Mehr als ein Prozent der Schweizer Bevölkerung verträgt kein Gluten, Tendenz steigend. Aber auch für Nichtallergiker soll das nährstoffreiche Brot zur Option werden. Schon nach den ersten Wochen kann sich Jovana über wiederkehrende Kunden freuen. Wichtig ist ihr, dass die Sachen frisch und bezahlbar sind. Schliesslich habe sich niemand eine Allergie ausgesucht und müsse deshalb überteuerte Preise hinnehmen.
Ab 2021 mit eigenem Lokal
Als Nächstes will Jovana glutenfreies Sauerteigbrot und Gastro-Produkte entwickeln. Doch Backwaren ohne Gluten haben auch ihre Grenzen: «Klassiker wie Züpfe lassen sich kaum glutenfrei herstellen», gibt Jovana Beslac zu. Schliesslich bringt dieser Kleber Elastizität ins Brot und macht es luftig. Weizen ist nicht ersetzbar. So bietet Jovi’s vielmehr Backwaren aus unbekannteren Rohstoffen an. Das Hausbrot namens Jovi ist der Bestseller.

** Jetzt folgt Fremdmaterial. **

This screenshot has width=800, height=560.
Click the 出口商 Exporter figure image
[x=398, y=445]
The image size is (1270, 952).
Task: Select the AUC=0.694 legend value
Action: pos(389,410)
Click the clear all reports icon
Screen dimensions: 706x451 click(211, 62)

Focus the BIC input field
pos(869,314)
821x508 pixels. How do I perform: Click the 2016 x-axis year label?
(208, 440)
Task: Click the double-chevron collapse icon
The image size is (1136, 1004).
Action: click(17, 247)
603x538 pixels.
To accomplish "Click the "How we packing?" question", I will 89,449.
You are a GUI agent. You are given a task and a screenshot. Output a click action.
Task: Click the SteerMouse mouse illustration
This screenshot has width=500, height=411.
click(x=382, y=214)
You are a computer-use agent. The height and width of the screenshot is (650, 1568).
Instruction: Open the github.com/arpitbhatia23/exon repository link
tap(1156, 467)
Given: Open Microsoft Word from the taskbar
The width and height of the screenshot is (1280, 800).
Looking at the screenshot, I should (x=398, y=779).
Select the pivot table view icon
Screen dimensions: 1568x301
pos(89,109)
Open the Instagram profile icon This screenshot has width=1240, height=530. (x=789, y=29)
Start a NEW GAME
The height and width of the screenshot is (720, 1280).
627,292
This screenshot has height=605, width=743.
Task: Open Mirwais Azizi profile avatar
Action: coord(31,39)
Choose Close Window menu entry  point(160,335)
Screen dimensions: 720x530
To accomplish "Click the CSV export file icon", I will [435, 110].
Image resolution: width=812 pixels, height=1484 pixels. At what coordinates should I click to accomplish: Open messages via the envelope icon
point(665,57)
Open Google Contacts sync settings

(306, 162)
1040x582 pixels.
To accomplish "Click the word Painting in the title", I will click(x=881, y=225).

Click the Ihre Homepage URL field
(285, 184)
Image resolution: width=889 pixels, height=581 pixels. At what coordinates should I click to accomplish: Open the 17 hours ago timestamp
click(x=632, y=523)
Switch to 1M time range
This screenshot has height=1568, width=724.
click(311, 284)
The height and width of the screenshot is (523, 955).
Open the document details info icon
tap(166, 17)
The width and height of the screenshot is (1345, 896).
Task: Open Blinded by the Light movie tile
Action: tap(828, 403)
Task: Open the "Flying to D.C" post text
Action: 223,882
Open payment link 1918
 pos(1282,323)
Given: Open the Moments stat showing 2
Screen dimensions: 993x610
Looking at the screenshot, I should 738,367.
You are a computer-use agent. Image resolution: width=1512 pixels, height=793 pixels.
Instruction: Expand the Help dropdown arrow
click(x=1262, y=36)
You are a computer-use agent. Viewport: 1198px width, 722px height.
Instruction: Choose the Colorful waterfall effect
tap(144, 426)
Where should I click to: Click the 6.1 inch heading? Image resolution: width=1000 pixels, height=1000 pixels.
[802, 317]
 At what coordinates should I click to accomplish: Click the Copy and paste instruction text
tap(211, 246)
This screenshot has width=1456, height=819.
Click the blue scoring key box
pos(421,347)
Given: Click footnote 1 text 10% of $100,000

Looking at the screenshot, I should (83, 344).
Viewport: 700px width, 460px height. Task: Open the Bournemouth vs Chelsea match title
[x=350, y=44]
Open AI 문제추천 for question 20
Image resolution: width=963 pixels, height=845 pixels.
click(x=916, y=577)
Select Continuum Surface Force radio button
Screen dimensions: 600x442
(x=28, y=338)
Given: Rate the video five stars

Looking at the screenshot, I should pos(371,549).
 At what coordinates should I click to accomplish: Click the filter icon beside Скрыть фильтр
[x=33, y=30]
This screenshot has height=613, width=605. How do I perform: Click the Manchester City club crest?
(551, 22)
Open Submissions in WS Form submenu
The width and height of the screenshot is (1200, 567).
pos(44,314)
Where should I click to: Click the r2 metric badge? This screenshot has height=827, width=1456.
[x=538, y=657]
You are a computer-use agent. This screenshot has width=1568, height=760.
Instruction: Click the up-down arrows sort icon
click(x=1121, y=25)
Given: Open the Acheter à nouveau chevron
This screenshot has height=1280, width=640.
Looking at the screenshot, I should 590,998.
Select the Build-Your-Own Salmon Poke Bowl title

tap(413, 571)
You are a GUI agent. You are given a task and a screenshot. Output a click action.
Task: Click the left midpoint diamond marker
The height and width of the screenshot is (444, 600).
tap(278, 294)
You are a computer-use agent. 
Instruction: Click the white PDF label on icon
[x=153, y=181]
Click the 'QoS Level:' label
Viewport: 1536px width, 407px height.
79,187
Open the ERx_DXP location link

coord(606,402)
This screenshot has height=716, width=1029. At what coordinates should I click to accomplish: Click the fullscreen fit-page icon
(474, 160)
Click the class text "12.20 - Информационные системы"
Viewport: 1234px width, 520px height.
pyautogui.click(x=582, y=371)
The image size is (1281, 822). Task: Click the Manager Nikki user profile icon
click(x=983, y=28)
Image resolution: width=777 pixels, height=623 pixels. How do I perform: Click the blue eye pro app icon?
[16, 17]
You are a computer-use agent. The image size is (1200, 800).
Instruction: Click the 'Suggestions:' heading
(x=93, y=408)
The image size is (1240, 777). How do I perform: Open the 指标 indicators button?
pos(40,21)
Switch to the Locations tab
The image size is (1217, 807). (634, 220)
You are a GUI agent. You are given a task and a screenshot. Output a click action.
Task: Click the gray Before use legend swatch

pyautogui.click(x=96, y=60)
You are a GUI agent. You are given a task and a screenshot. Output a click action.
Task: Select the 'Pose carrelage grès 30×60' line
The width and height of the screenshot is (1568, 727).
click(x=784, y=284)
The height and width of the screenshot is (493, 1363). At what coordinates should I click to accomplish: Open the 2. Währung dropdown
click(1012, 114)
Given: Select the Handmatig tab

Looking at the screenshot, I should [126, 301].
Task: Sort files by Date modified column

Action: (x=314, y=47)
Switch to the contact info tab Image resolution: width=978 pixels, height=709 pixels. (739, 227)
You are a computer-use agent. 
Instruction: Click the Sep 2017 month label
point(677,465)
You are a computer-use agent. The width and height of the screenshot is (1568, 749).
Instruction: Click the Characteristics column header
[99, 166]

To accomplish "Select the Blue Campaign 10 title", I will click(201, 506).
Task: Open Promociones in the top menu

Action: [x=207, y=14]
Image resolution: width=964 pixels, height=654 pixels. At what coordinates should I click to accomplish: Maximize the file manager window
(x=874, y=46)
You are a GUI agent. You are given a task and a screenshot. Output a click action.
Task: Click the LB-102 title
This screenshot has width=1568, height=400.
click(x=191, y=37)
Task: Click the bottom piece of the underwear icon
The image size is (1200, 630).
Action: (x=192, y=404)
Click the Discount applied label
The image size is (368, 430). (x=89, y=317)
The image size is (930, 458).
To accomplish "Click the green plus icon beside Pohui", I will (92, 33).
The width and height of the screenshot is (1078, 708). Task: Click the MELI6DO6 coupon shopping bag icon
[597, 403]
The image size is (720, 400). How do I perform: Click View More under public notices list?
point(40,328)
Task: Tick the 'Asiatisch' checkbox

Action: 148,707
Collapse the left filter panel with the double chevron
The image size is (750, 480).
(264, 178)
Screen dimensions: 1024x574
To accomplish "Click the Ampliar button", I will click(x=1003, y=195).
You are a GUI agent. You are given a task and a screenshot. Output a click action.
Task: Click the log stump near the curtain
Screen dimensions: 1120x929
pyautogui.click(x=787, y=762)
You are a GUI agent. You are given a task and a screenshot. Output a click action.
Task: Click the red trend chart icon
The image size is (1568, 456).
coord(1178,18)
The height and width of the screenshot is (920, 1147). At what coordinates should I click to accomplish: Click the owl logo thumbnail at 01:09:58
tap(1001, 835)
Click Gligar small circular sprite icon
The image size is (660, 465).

Die meisten Produkte können auch online bestellt werden, dazu gibt es einen Tortenservice. Auch letzterer resultiert wieder aus Jovanas Erfahrungen. «An Kindergeburtstagen war ich immer das Mädchen, das Fruchtsalat ass, während es für die anderen Torte gab», erinnert sie sich und kann heute darüber lachen. «Das kann keine Option mehr sein. Kinder mit Allergien haben es doch auch verdient, eine schöne Torte zu bekommen.»
Ab 2021 wird es die kleine Bäckerei in einem eigenen Ladenlokal geben. Wo das sein wird, weiss Jovana noch nicht genau. Ein paar gute Standorte hat sie schon im Auge und verspricht: «Wir bleiben auf jeden Fall in Bern. Das ist meine Heimat.»